THE TASK: The answer must be every line of the data that holds the word "computer".

RECORDS SUPPLIED:
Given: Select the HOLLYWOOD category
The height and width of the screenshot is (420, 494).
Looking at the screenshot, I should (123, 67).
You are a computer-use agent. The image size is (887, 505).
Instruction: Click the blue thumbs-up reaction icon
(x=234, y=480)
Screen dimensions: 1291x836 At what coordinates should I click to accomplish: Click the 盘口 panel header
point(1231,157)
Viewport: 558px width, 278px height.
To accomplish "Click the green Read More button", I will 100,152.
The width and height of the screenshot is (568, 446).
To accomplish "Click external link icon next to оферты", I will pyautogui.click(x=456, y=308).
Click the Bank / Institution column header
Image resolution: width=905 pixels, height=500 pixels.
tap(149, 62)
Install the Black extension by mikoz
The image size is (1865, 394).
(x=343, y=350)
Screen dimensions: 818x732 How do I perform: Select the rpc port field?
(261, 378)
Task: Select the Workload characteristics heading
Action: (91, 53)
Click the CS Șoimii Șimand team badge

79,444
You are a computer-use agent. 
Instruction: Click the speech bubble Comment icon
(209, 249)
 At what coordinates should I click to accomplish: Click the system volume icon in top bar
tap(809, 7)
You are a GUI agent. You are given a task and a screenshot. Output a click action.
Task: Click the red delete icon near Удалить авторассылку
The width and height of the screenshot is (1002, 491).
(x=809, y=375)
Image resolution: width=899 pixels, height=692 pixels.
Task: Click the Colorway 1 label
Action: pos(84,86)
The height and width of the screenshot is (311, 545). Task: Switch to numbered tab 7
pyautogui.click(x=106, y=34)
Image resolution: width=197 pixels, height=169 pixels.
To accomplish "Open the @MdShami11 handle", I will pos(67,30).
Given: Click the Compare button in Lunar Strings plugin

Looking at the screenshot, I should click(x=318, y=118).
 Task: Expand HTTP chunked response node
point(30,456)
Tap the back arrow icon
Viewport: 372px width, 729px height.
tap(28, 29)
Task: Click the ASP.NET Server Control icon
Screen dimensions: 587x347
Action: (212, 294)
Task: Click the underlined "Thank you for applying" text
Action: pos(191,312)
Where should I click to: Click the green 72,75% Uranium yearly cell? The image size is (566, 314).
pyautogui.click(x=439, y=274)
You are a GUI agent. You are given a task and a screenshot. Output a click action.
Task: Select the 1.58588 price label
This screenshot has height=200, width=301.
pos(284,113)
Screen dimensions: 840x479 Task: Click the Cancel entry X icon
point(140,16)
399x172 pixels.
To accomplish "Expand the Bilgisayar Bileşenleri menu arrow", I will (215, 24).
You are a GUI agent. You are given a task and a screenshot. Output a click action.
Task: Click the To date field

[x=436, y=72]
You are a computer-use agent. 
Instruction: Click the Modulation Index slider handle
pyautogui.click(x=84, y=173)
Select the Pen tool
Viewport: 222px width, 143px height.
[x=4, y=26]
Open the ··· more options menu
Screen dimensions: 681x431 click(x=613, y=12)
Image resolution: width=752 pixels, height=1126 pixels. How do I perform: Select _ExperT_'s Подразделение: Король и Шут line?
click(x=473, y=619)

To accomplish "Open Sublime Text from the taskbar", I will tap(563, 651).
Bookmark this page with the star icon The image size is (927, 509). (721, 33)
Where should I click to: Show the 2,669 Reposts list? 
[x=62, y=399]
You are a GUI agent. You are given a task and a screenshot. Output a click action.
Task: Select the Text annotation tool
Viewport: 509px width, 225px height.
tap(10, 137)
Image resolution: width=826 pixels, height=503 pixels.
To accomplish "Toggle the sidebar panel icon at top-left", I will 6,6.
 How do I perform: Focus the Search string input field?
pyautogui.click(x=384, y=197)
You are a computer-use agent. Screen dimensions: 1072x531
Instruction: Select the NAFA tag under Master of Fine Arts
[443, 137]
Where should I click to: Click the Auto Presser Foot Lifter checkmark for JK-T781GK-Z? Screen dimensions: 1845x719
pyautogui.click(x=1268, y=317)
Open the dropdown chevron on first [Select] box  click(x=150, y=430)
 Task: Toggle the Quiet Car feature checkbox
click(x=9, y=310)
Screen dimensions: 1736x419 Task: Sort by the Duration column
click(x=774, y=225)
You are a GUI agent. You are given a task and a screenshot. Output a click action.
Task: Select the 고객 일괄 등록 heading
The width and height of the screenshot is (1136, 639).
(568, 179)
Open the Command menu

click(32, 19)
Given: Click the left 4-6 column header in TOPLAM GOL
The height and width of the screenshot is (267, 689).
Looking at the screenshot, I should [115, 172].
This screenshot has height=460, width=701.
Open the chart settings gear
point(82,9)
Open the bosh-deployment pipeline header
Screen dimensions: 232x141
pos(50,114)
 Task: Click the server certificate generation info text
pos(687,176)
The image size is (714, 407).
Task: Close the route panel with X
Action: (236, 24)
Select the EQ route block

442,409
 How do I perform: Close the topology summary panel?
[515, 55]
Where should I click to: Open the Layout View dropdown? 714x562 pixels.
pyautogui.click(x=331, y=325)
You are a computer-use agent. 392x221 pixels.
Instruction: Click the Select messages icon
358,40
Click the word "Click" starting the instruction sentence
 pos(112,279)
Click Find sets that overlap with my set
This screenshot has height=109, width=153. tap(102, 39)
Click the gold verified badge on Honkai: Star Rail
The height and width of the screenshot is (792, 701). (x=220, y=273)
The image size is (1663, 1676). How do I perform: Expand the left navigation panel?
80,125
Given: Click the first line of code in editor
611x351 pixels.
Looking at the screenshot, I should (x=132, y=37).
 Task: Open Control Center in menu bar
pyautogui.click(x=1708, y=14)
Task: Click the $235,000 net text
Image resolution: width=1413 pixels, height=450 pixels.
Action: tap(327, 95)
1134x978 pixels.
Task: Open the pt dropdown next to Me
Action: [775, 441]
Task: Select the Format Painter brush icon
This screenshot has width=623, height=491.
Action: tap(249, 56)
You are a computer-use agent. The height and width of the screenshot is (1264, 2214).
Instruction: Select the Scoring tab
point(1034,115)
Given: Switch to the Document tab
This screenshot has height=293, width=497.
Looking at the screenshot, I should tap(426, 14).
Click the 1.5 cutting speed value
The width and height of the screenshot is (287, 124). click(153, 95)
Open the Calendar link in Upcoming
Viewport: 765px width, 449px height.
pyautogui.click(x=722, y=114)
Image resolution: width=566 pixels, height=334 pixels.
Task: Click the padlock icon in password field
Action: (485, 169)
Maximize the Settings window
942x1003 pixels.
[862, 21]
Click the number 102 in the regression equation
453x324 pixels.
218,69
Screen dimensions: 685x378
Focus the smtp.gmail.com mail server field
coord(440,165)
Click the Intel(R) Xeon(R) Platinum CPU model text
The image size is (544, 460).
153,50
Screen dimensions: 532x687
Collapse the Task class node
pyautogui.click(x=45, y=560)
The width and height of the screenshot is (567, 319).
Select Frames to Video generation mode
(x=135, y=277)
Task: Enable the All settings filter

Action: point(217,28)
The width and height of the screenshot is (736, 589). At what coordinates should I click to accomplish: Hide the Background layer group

WRITTEN ANSWER:
You are a computer-use agent. The image size is (887, 505).
You are a computer-use agent. 
You are a computer-use agent. 
You are a computer-use agent. Screen dimensions: 1072x531
You are a computer-use agent. 392x221 pixels.
You are a computer-use agent. The height and width of the screenshot is (1264, 2214).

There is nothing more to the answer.